There will soon be tax increases for certain individuals that spring from the Patient Protection and Affordable Care Act and the Health Care and Education Reconciliation Act of 2010, passed earlier this year. One of the goals of the legislation was to expand health insurance coverage to an additional 32 million Americans currently without insurance. To help pay for that additional coverage, the law increases the Medicare payroll tax for some and creates a new Medicare surtax on investment income.
The increase in the Medicare payroll tax, which goes into effect in 2013, will have an affect on higher-income taxpayers. For individuals who earn at least $200,000 and for couples who earn $250,000, the individual portion of the payroll tax for Medicare will increase to 2.35% from 1.45%.

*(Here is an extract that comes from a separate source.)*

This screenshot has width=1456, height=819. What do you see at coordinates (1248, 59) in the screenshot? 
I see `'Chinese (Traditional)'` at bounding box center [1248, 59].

The new Medicare surtax on investment income applies to higher-income households as well and goes into effect in 2013. For individuals earning $200,000 or more and for couples with a combined income of $250,000 or more, the provision levies a 3.8% tax on net investment income such as interest, dividends, and capital gains. Income from retirement plan distributions, such as pensions, 401(k) plans, Traditional IRAs, and Roth IRAs, is excluded. The tax also excludes interest on municipal bonds.
The following chart illustrates the impact of the new tax increases from health-care reform if the Bush-era tax cuts are allowed to expire at the end of 2010.
Additional tax rate increases in 2013 as a result of health-care reform
|Long-term capital gains||15%||20%||23.8%|
The Medicare surtax on investments and the increase in payroll tax are both additional increases that were outlined in the law. As the law is implemented and cost projections are adjusted in the future, additional tax-related measures may be proposed to offset the costs of health-care reform. Investors should monitor this issue closely with their financial advisor.